De Leon’s portraits convey stories in ways that Santa Ana’s cartoonish designs could not. From “Matriarch” to “Tinker,” each painting speaks volumes of this warring world. Facial features are tough and multi-layered, and yet the acrylic medium lends a softness that glances at the humanity beneath the battle-scarred exteriors.
De Leon’s ability to lend whimsy to a robotic world stands out in pieces like “Heavy Handed,” where a red-headed heroine holds two massive guns — her own skull diminished by the steaming helmet-head of a recently-defeated robot. The painting is swathed in shades of red, pink and gray, a yellow smiley-face pin boldly attached to a suspender curving around bony shoulders. It is a nod to Alan Moore’s graphic novel “Watchmen,” in which a splash of red blood mars the Comedian’s smiley-face badge.
Like the Comedian, the fighter in de Leon’s painting wears an expression of smug triumph; though the robots may be winning, the human spirit is indefatigable. Despite the optimism, de Leon is quick to re-establish the precarious position these humans inhabit between victory and extermination. Why else would de Leon create “Impostor,” in which a skeletal Mech dons the ruddy-nosed face of a human? The piece is dynamic and creates tension in his contribution; it is an audacious assertion that the human spirit, while strong, must prove its resilience.
Identified by his peers as “the robot guy,” the aforementioned Tung works in a combination of mixed media and digital illustration, making him a bridge between the art of Santa Ana and de Leon. There is movement to his prints, whether in character stance, fluidity of background, or even smaller details, such wind moving through hair.

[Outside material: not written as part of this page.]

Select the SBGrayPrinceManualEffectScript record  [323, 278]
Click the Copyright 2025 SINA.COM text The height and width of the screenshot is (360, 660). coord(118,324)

In “Vigilant,” Tung sets a horned warrior at the forefront of billowing clouds. To add to this fluidity, the fighter is equipped with a shield-mane, a protective barrier that paradoxically dances in the breeze like human hair. To have something as substantial as thick steel armor transform seamlessly into streaming wisps of ribbon demonstrates Tung’s prowess in his art. The kinetic energy of his mixed media prints is almost palpable as in “BANG!” in which only onomatopoeia will suffice to convey the doubly-armed cyborg’s shattering destruction of his robotic adversary.

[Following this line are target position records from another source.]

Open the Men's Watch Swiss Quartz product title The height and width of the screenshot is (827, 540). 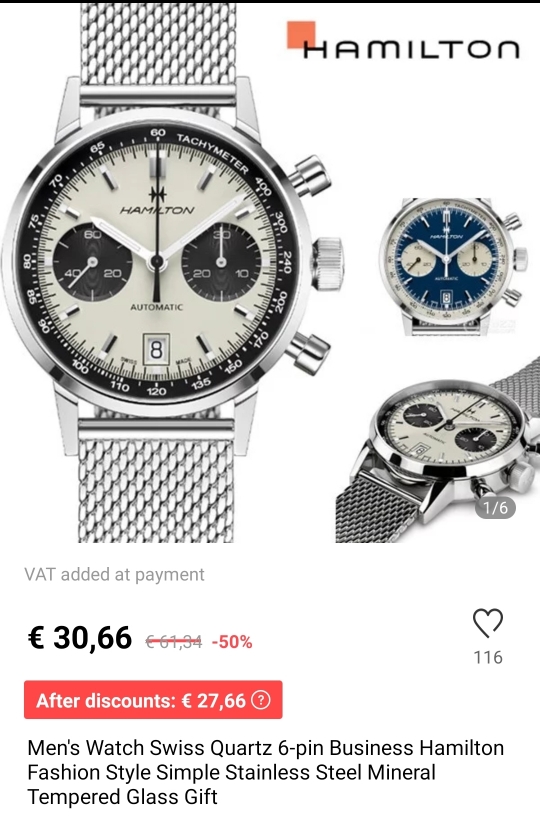coord(265,772)
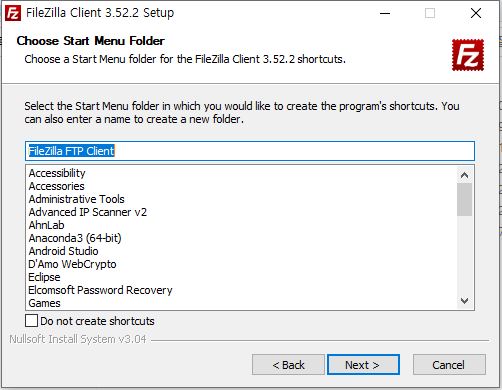Pick the AhnLab folder
Screen dimensions: 502x390
[x=46, y=225]
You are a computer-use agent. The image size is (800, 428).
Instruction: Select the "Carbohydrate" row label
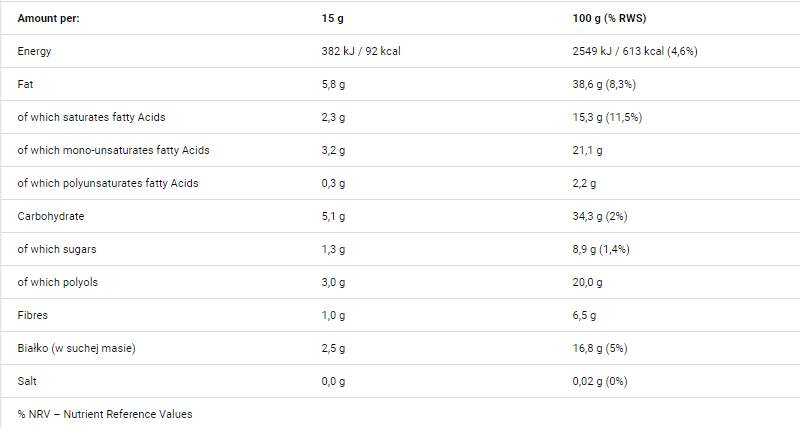(50, 216)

To enter the world of the Rusted Souls is to take a chance on the art of a fledgling project. Rusted Souls doesn’t always work as a whole — uniting artists of different artistic styles is a risk, one that Rusted Souls takes boldly and mostly succeeds at. The art spans many genres, from comic-book and animation to fine art acrylic paintings. Yet the pieces are united by a single, fundamental theme — that of mankind’s fortitude. For all their artificial intelligence, robots are not very bright — the human soul can never truly rust.